Options & OI

The Covered Call Explained (Illustrative Example)

TrueTrend Research Desk· 1 Jul 2026· 5 min read
Payoff diagram of a covered call showing capped upside above the 110 strike and a breakeven near 97

The covered call is one of the first option strategies most people meet, because it starts from something you may already own: shares. You hold the stock, you sell one call option against it, and in return you collect a small upfront payment. In exchange, you agree to a ceiling on how much you can gain if the stock shoots up. This article walks through the mechanics with simple round numbers. It is an illustrative example to explain how the structure works — not a recommendation, and not a trade to place.

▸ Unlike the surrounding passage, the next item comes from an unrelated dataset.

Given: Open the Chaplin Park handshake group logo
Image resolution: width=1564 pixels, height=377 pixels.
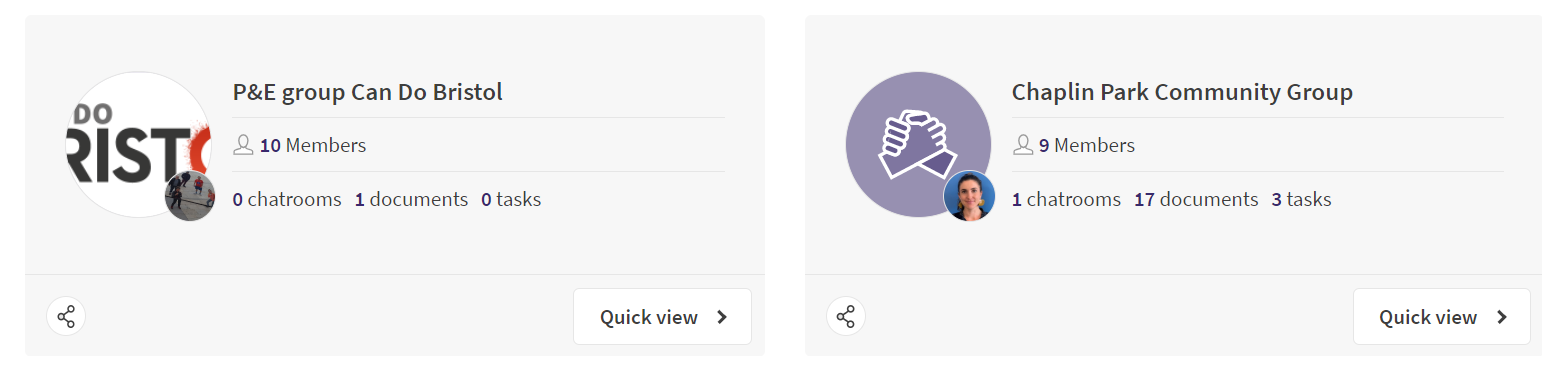Looking at the screenshot, I should (x=918, y=145).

What a covered call actually is

First, two definitions. A call option is a contract that gives its buyer the right to buy a stock at a fixed price (the strike) before the contract expires. The person on the other side — the seller or writer — takes the opposite obligation: if the buyer exercises, the writer must hand over the shares at that strike. For taking on that obligation, the writer is paid a premium upfront.

A covered call simply means you write (sell) a call while already owning the underlying shares. The word “covered” is the key. If the buyer ever demands the shares, you already have them sitting in your account, so you are covered. Contrast that with a “naked” call, where the seller owns nothing and would have to buy shares at any price to deliver — a far riskier position.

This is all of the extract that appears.